Material for this exercise Start Marker
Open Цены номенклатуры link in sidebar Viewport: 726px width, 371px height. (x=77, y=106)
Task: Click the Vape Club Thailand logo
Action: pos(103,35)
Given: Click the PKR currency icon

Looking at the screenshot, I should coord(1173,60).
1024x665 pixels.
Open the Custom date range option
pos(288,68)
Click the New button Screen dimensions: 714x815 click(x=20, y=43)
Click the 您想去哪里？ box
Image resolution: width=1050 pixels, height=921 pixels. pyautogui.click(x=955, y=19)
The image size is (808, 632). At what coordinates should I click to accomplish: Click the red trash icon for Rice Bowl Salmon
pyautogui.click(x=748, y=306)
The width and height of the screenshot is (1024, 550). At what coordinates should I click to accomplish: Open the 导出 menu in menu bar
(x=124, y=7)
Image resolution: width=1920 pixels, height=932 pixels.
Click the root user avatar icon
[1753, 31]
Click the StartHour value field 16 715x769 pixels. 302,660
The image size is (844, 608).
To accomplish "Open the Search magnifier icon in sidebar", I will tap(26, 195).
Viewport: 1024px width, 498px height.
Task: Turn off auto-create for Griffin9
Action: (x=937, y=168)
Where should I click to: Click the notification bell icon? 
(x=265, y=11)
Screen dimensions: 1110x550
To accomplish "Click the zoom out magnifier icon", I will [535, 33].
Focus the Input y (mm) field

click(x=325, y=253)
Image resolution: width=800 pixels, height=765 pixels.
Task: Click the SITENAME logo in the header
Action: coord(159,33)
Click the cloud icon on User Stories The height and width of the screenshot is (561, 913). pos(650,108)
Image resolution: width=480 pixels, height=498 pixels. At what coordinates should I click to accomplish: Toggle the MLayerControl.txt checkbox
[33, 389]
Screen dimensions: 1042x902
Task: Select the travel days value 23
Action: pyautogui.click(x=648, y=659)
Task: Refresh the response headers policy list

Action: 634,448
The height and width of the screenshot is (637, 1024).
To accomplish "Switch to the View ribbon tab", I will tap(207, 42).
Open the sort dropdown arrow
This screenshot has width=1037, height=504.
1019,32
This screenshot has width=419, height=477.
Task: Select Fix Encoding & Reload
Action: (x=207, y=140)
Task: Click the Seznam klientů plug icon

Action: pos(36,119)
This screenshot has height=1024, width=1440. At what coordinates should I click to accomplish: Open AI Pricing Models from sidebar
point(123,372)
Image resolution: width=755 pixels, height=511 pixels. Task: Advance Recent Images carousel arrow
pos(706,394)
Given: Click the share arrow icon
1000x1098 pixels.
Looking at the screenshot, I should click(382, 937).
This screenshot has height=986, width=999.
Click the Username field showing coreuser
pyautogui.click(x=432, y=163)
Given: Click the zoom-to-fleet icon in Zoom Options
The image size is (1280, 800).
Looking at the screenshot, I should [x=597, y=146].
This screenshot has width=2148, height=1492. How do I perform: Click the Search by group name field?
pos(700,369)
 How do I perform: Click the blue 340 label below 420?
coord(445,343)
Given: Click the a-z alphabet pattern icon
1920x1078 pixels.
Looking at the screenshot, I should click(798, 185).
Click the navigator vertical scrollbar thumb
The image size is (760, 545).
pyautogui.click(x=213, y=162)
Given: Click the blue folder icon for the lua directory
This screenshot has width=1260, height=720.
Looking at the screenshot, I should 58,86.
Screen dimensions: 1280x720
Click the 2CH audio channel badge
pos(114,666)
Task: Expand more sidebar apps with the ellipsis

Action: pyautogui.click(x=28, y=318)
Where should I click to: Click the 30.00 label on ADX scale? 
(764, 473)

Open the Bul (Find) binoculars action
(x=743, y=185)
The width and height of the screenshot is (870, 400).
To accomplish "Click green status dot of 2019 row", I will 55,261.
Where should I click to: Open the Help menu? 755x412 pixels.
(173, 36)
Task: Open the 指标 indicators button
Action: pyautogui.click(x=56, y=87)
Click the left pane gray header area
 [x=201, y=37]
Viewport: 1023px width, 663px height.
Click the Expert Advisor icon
Material for this exercise End Marker
_Task brief_:
Your answer must be an exact transcription of the lines from the one containing "The width and height of the screenshot is (870, 400)." through the last line of the records above, and nothing else.

_Result of the exercise_:
The width and height of the screenshot is (870, 400).
To accomplish "Click green status dot of 2019 row", I will 55,261.
Where should I click to: Open the Help menu? 755x412 pixels.
(173, 36)
Task: Open the 指标 indicators button
Action: pyautogui.click(x=56, y=87)
Click the left pane gray header area
 [x=201, y=37]
Viewport: 1023px width, 663px height.
Click the Expert Advisor icon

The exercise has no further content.